[Start of section]
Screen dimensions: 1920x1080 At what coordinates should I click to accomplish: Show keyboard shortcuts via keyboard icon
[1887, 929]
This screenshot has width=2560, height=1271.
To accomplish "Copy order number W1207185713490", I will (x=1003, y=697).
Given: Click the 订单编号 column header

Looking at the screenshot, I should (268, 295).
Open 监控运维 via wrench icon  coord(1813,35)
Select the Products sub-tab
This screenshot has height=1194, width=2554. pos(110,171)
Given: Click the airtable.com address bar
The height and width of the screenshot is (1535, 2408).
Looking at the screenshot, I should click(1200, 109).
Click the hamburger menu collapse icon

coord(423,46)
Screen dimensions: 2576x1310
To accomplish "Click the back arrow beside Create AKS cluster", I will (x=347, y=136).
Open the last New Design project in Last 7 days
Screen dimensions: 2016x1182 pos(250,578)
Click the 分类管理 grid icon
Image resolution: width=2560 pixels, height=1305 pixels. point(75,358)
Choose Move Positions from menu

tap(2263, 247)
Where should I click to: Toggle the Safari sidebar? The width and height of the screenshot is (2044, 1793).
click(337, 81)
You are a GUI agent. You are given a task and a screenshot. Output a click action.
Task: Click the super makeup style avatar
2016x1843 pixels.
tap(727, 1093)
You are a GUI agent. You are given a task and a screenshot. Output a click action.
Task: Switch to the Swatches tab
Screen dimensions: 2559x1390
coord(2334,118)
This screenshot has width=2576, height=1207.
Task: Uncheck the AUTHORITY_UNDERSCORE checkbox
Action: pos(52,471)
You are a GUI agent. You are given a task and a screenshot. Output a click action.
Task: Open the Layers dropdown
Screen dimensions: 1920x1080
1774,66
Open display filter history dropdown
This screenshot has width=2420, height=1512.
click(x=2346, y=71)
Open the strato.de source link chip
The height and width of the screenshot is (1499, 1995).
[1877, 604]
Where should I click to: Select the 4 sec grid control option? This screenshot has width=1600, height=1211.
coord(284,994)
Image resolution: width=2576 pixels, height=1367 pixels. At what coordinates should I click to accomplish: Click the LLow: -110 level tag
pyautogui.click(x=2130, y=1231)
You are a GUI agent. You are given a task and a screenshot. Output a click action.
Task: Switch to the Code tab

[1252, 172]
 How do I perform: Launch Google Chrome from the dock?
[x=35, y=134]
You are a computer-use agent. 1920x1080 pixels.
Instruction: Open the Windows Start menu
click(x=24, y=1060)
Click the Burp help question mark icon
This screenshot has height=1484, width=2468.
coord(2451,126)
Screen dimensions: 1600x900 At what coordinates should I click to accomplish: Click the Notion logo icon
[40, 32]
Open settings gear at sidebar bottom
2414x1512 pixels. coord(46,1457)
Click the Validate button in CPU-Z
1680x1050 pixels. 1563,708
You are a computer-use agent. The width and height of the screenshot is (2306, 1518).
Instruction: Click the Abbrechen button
[End of section]
## Activity:
Copy each line of the data that contains the word "will", leaving the other lines out.

## Answer space:
To accomplish "Copy order number W1207185713490", I will (x=1003, y=697).
To accomplish "Click the back arrow beside Create AKS cluster", I will (x=347, y=136).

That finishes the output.